In patients with increased pharmacotherapy the BBS efficiency was lower than that of patients without increased pharmacotherapy. Efficiency represents the average increase per day obtained by the rehabilitation program and is measured dividing the final FIM and BBS score by LOS. At the end of rehabilitation, patients with increased pharmacotherapy differed from those without in LOS but not in final BBS score, indicating that the lower BBS efficiency of patients with increased pharmacotherapy was mainly due to longer LOS.

Our study found that also CIRS severity was a determinant outcome. It was related to LOS and Berg efficiency, but was an independent determinant of Berg efficiency only. This is in line with previous studies demonstrating negative associations between comorbidities and rehabilitation results [3, 28,29,30].

Summarizing, the study shows that in hip fracture patients the number of drugs used at discharge is an important indicator of the duration of rehabilitation and rehabilitation efficiency. These findings can help the physician to better plan the rehabilitation of hip fracture patients who require polypharmacy.

The knowledge that in hip fracture patients the use of a high number of drugs is associated to longer LOS and lower efficiency in total FIM, can help the physician to better plan the rehabilitation of hip fracture patients who require polypharmacy. In these patients, the physician has to plan more intensive rehabilitation programs if he wants to achieve the pre-established objectives within the scheduled times.

Despite these positive considerations, our study has some limitations.
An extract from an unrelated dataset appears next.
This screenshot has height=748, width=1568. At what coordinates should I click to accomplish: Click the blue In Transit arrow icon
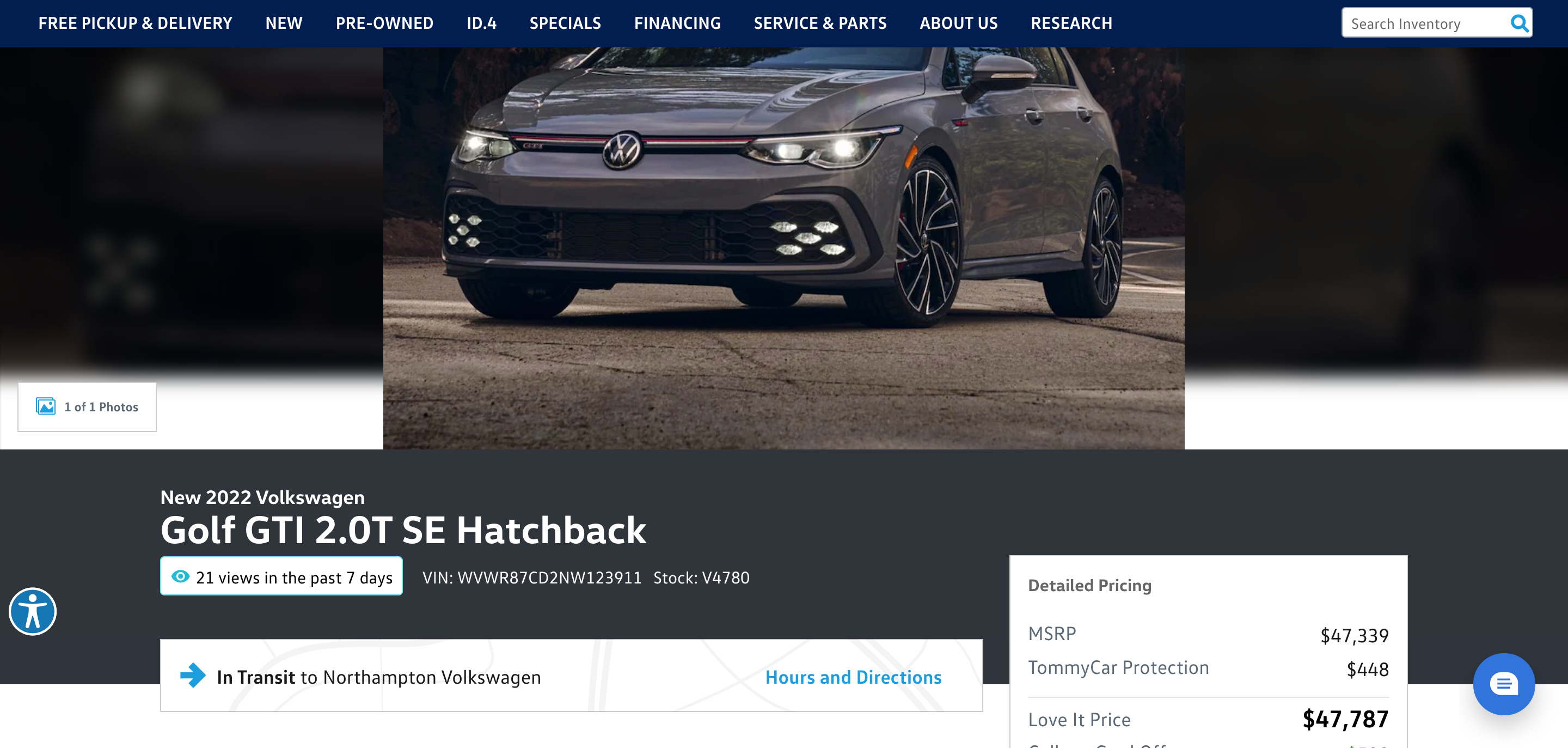click(193, 675)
The main limitation of the study is that patients with increased pharmacotherapy also had a higher CIRS severity scores at admission and this may have influenced some results of the study. The size and characteristics of the sample of this study and the close relationships between drugs and comorbidities do not allow to discriminate the role of drugs from that of comorbidity.
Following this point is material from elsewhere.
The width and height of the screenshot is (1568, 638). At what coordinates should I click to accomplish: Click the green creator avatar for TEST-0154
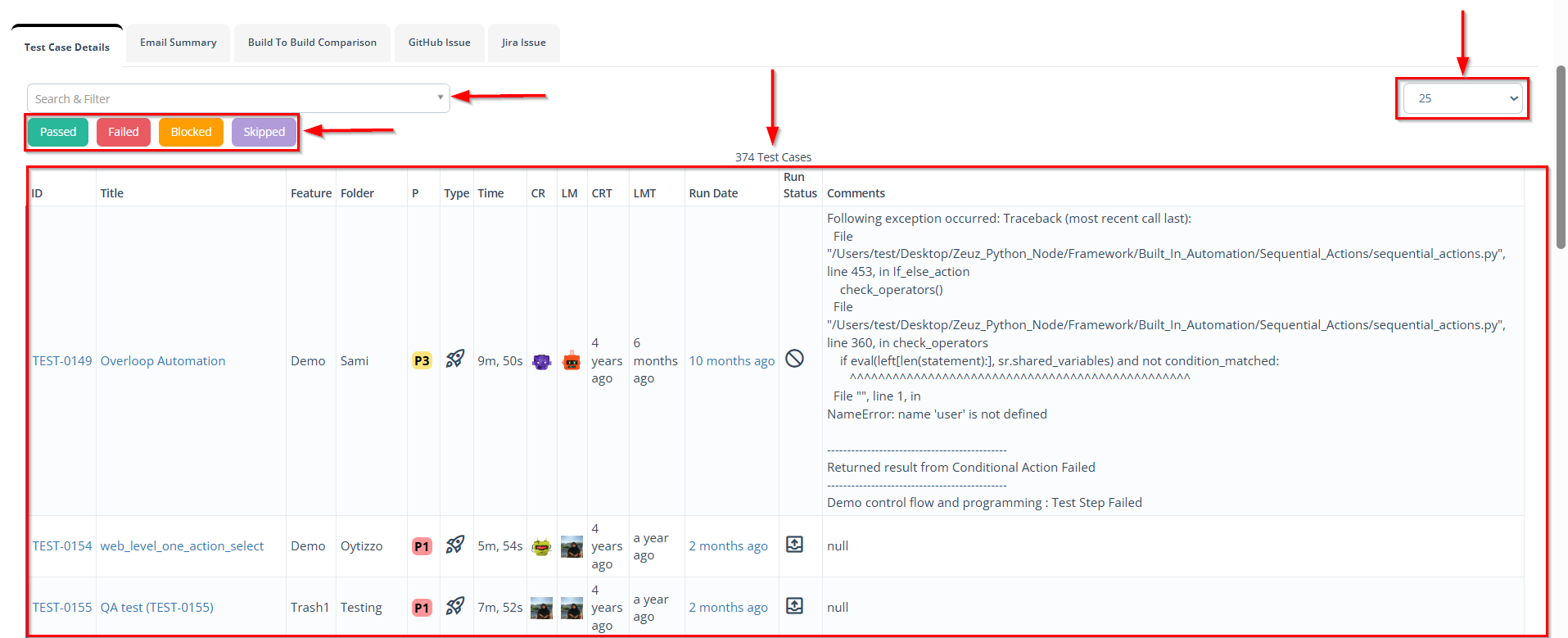[x=541, y=546]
Moreover, it was not a population-based study (patients were referred from general hospitals) and, therefore, it does not represent all hip fracture patients. Our patients were admitted to a specific rehabilitation program and, therefore, the results may not apply to other programs with different entry criteria. The study analyzed only therapeutic groups classified by the ATC classification but not specific drug classes or dosage. Finally, we did not include in the regression analysis all possible predictors (i.e., complications related to the surgery were considered exclusion criteria in this study, or reasons for the modification of the pharmacotherapy), but only those independent variables that in previous studies showed to be important predictors of outcome in hip fracture patients [29, 31].

Conclusions

The study showed that in hip fracture patients the number of drugs used at discharge is an important indicator of duration and efficiency of rehabilitation. These findings can help the physician to better plan the rehabilitation program of hip fracture patients who require polypharmacy.